### TEXT PASSAGE
============================================================

The Lover's Dream

This wonderful print appeared in January 1795 when arrangements for the marriage of the Prince of Wales to Princess Caroline of Brunswick were already in progress. The Prince had agreed to marry the Prince in exchange for an increased allowance and the payment by Parliament of his considerable debts. Though Gillray is clearly skeptical, hopes were strong (in some quarters at least) that the officially approved marriage would enable the Prince to forswear his habits of drinking, gambling, betting, spending, and fornicating, and embrace a life of virtue (or some semblance thereof).

The Lover's Dream

The Lover's Dream [1795]
© Lewis Walpole Library, Yale University

The print is cast as a dream, a format completely appropriate for this bit of wishful thinking, and one that Gillray was increasingly fond of because it gave him the freedom to arrange his figures with even fewer concessions to "realism" than usual. The subtitle is from Comus, a court masque written by John Milton in praise of chastity.

So dear to heav'n is saintly chastity,
That when a soul is found sincerely so,
A thousand liveried angels lackey her,
Driving far off each thing of sin and guilt,
And in clear dream and solemn vision
Tell her of things that no gross ear can hear,
Till oft converse with heav'nly habitants
Begin to cast a beam on th' outward shape.
Comus 453ff

The print is effectively divided into two frames by the draped bedpost which intersects the print from top to bottom. Good influences are on the right; bad influences on the left. Princess Caroline floats into the dream as an angelic embodiment of Chastity accompanied by Cupid, the god of love with his typical bow and arrows and Hymen, the god of marriage, with his garland of fresh flowers and the controlled heat and light of his torch.

Her appearance drives "each thing of Sin & Guilt" from the mind of the Prince. On the left, from top to bottom, that includes the race-horses which were the Prince's lifelong addiction and which which were one of the many drains upon his finances.

Below them are three of George's mistresses who look back at Princess Caroline apprehensively: the matronly Mrs. Fitzherbert, to whom the Prince had been illegally married since December 1785, the more fashionably plumed Frances, Lady Jersey with whom he carried on an affair between 1794 and 1798 (before and after the marriage to Princess Caroline), and between them a younger woman, perhaps Mrs. Anna Maria Crouch a singer and actress with whom the Prince is supposed to have had a brief fling sometime before 1793.

Further below, the Prince's long-time companions in politics, gambling, and carousing, cower in guilt and fear: Charles James Fox with his proverbial dice box, and Richard Brinsley Sheridan, who appears as a Jewish money lender perhaps because he was so instrumental in creating, and (more recently) negotiating the payment for, the Prince's debts. And finally, one of the Prince's many drinking companions (the putti-like Lord Derby) appears as the figure of Bacchus falling from his perch astride a cask of port.

Nearer to the sleeping Prince, the King holds a sack of money labelled 150,000 Pounds per Annum, which was the major incentive for the marriage, and the queen proffers a book, The Art of getting Pretty Children expressive of the hope that this legal marriage might one day produce a legitimate heir to the British throne.

============================================================

### RECORDED DATA
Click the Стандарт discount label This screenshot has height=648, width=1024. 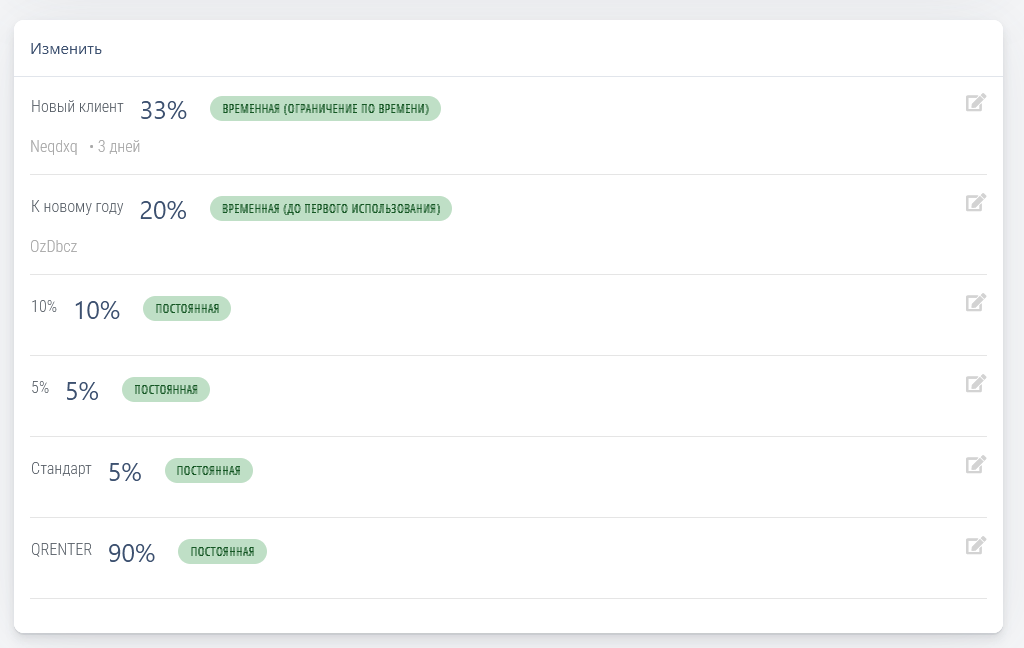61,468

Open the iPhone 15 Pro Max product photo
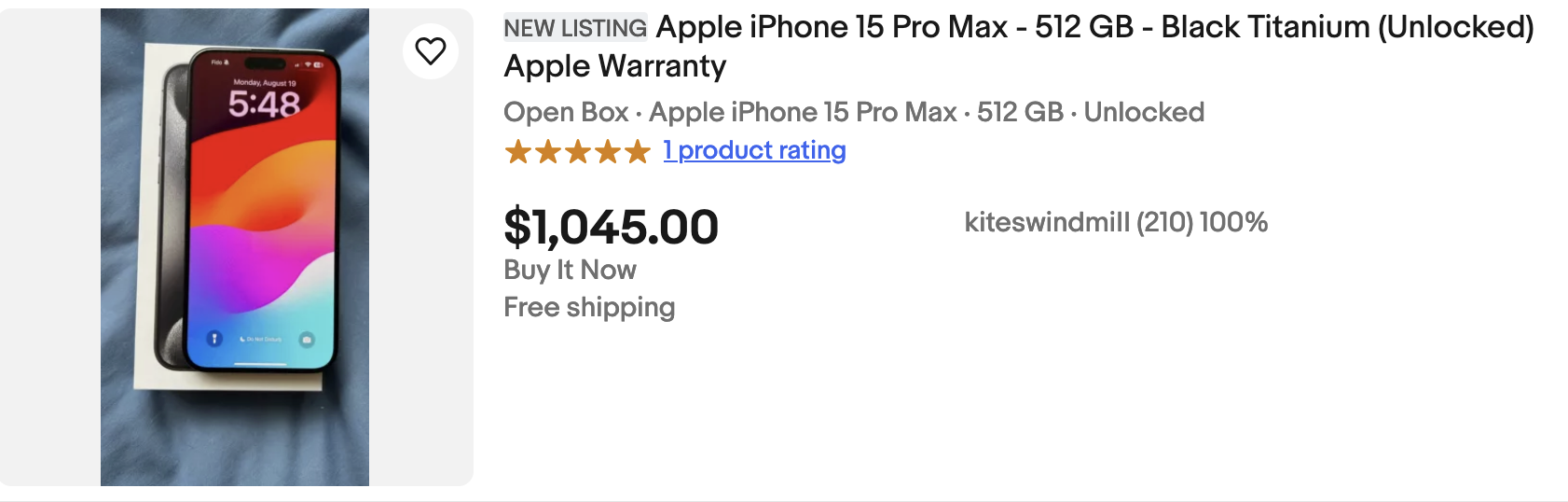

============================================================

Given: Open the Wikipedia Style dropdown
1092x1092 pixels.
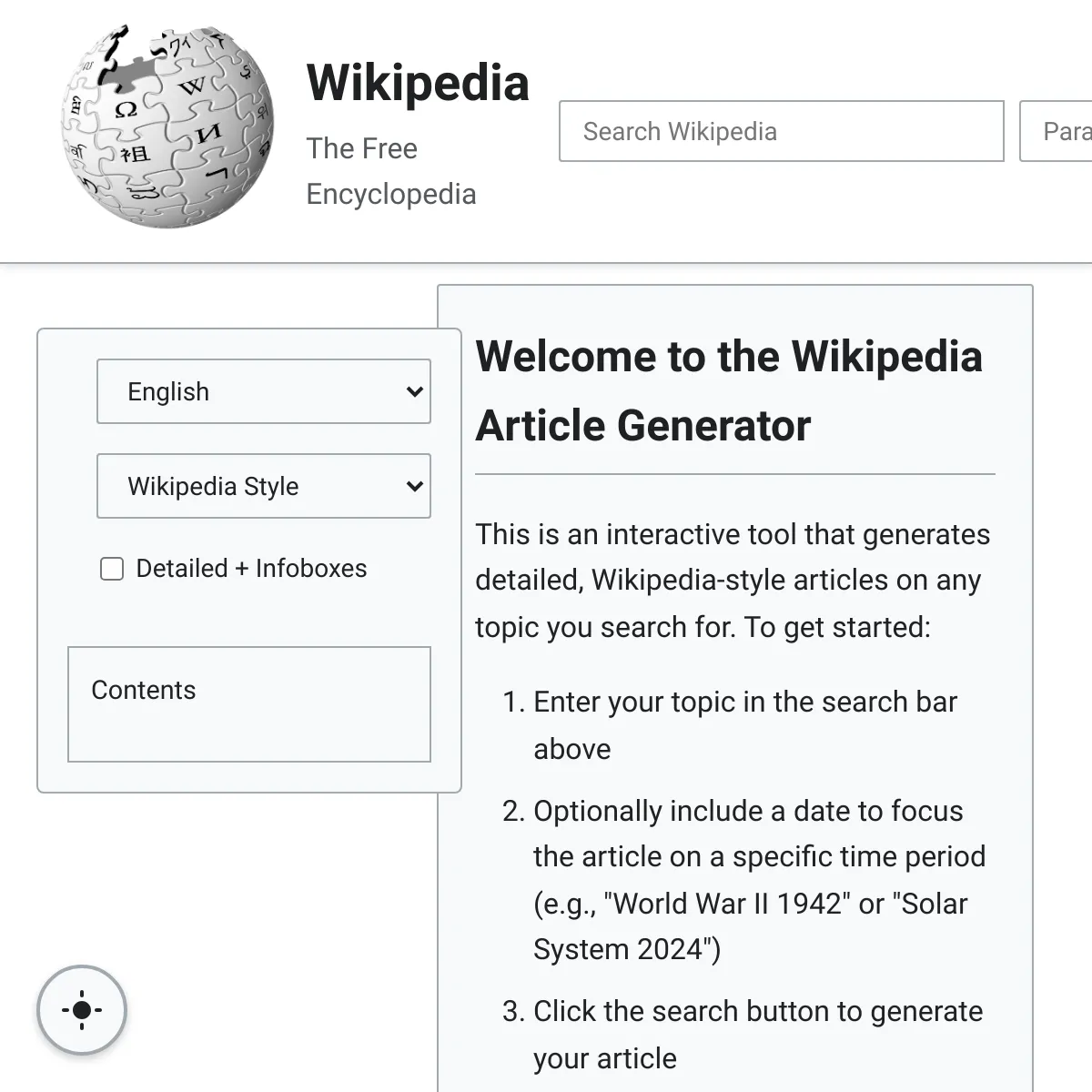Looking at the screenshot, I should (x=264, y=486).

============================================================

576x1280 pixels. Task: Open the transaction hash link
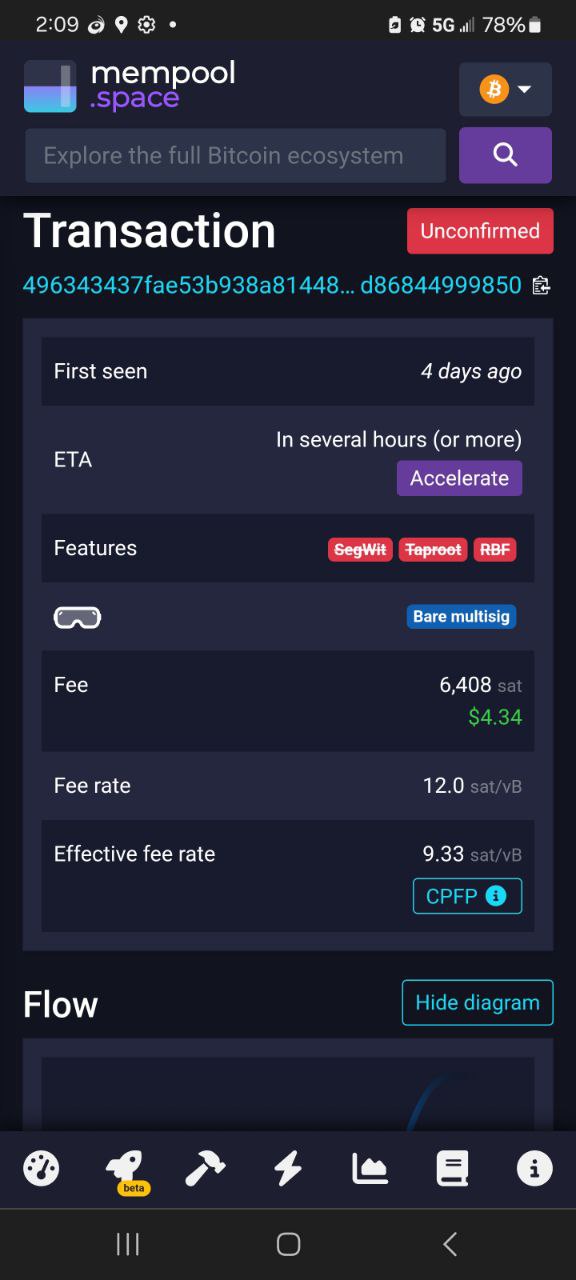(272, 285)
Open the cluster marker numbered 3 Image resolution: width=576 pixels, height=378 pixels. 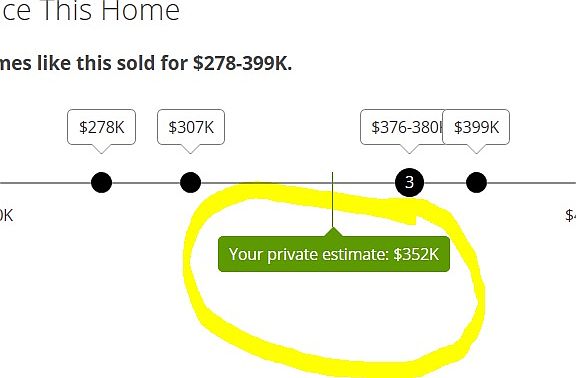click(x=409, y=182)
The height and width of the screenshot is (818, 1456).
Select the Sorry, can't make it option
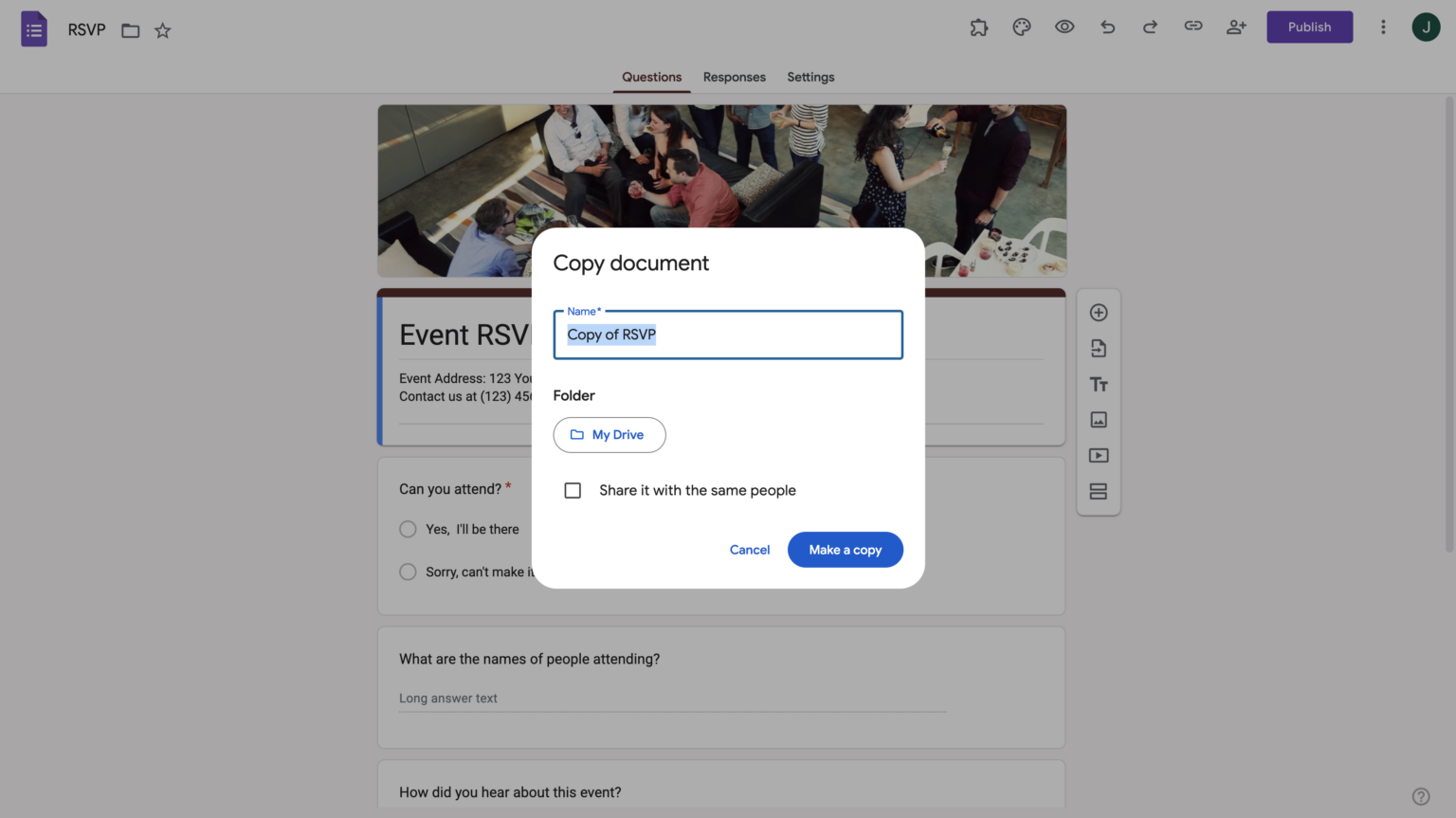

============================================================

### WORK TO COMPLETE
[1] Translate this sentence from the passage on The Lover's Dream into Spanish: "Good influences are on the right; bad influences on the left."
[2] Write out the passage on The Lover's Dream again, starting with "The Lover's Dream [1795]" and going on through "th' outward shape.", substituting "spirits" for "angels".

### ANSWER LIST
[1] Las buenas influencias están a la derecha; las malas influencias, a la izquierda.

[2]
The Lover's Dream [1795]
© Lewis Walpole Library, Yale University

The print is cast as a dream, a format completely appropriate for this bit of wishful thinking, and one that Gillray was increasingly fond of because it gave him the freedom to arrange his figures with even fewer concessions to "realism" than usual. The subtitle is from Comus, a court masque written by John Milton in praise of chastity.

So dear to heav'n is saintly chastity,
That when a soul is found sincerely so,
A thousand liveried spirits lackey her,
Driving far off each thing of sin and guilt,
And in clear dream and solemn vision
Tell her of things that no gross ear can hear,
Till oft converse with heav'nly habitants
Begin to cast a beam on th' outward shape.